# Ridgid Brushless drills...



## Doc Holliday (Mar 12, 2011)

I was swindled into buying a Ridgid drill combo set, mostly cause the Home Depot guy I asked for help said that the combo, consisting of an impact drill and a HAMMER drill, both being brushless motors, was just that, impact and hammer. 

Price was $90 less than Makita combo non brushless motor drills (with impact and hammer) so I bought it. Then I opened package a few hours later and low and behold the second drill is not hammer capable. 

My indecision is whether or not to keep this combo and then buy the Ridgid hammer drill ($100) or return it and buy the Makita kit. 

Is Ridgid worth it? Difference is Makita is not brushless but I've never had a problem with Makita before. And Ridgid has lifetime warranty...

???


----------



## woodworkbykirk (Sep 25, 2011)

get the makita.. ive never had any problems with makita gear and their service centers are great in my experience..

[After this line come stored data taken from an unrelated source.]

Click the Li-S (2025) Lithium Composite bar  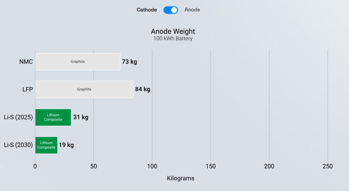click(53, 117)
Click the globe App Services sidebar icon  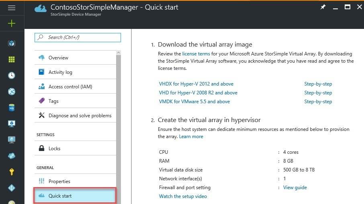[x=12, y=92]
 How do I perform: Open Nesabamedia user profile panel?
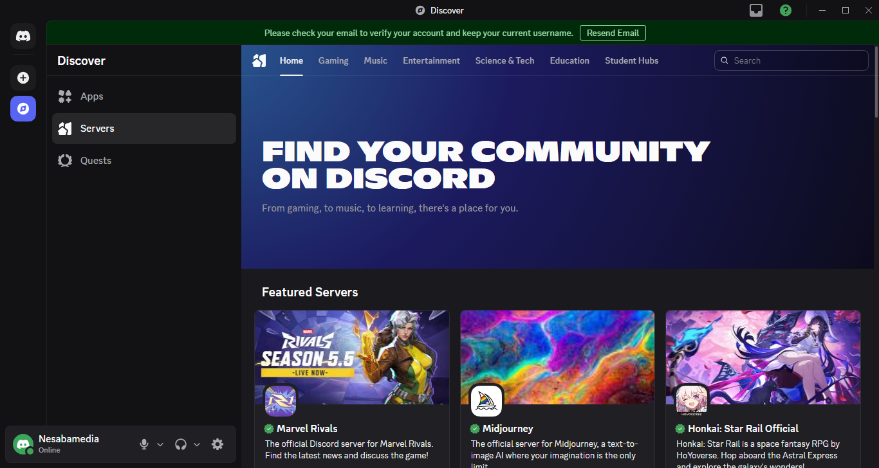coord(64,444)
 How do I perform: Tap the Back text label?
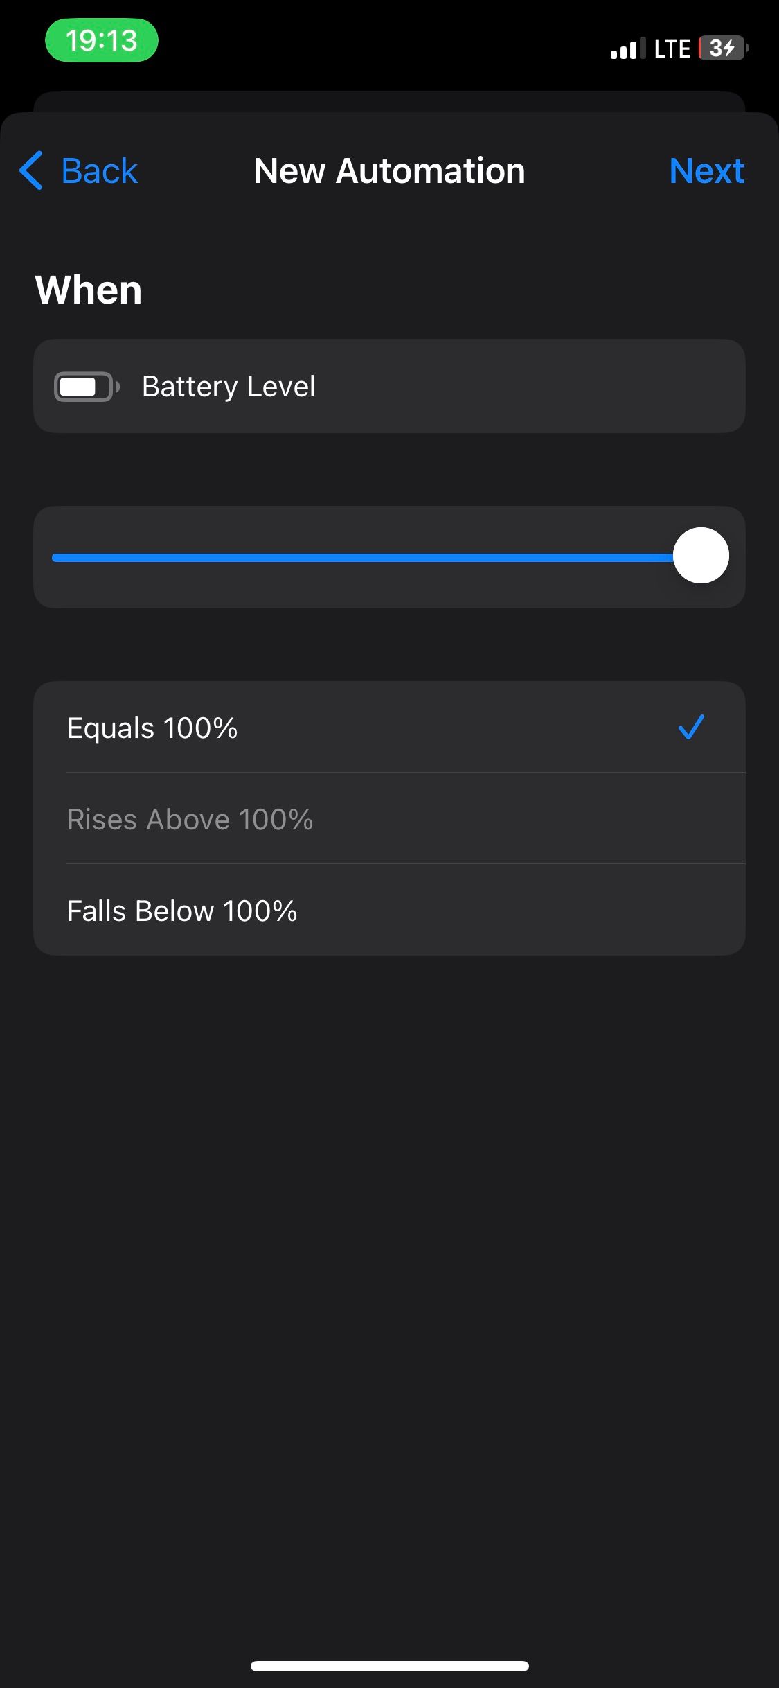pyautogui.click(x=99, y=170)
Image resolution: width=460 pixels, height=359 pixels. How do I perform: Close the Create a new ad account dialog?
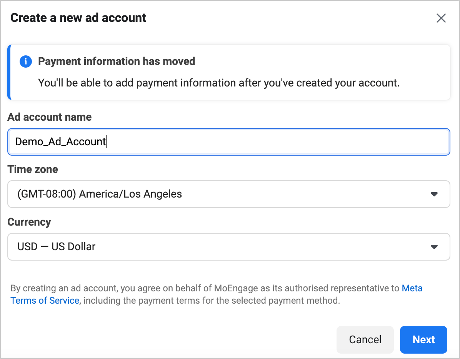(441, 18)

i have yet to have a relaible ridgid tool and the warrenty is only good is the service center honors it. locally the ridgid service keeps changing hands and all the other service shops wont touch ridgid here. which includes the service centers for bosch, paslode, milwaukee and hitachi


----------



## steveinNEPA (Jun 13, 2014)

If given the choice between rigid and makita? Get the MAKITA.

Rigid has a lifetime warranty, that they will honor if they feel like it...

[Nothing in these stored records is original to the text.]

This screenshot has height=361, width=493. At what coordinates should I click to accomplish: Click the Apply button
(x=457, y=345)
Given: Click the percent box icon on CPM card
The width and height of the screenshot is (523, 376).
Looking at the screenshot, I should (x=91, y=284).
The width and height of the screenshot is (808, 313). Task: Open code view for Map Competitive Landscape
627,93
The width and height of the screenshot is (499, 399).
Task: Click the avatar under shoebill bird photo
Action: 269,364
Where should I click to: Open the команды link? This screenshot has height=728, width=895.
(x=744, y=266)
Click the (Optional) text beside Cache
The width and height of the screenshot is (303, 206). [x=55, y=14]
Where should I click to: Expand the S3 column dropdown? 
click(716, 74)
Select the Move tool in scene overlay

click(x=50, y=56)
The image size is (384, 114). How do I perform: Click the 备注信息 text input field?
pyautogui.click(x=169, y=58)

(Disclaimer, My only makita now is a jigsaw, but I wouldnt trade it for anything)


----------



## More Power! (Aug 2, 2011)

The HD guys apparently will nearly always try to talk you into Rigid. Sometimes it's to your advantage, sometimes not so much. _From what I've been reading_: The Rigid brushless drill motors are an example of "not so much."

I've got a Makita 12V drill/driver that has always worked very well, but it's batteries are either dead or on their way out. I'm not sure it make sense to buy new batteries (tho I might, anyway), so I'm looking at a new motor + batteries. To that end: I started my research last night. (I'm here to do more.) So far, from what I've read, it looks like the four best 18v brushless drill motors are Milwaukee, Makita, Hitachi and Bosch. Those last three being roughly equal, tho each unequal in different ways. The Milwaukee far and away beats them all in terms of speed, torque, run time and overall tool quality in _every_ review I've read so far.

It's also the heaviest and most expensive 

I don't want to spend the money at all, but I've got (counting...) sixteen 1/2" by 9" holes to drill through old railroad ties, and (counting...) eight brackets, with at least two screws each, to attach to same. I'd prefer not to be juggling two worn out battery packs all day long. Not-to-mention waiting for them to charge.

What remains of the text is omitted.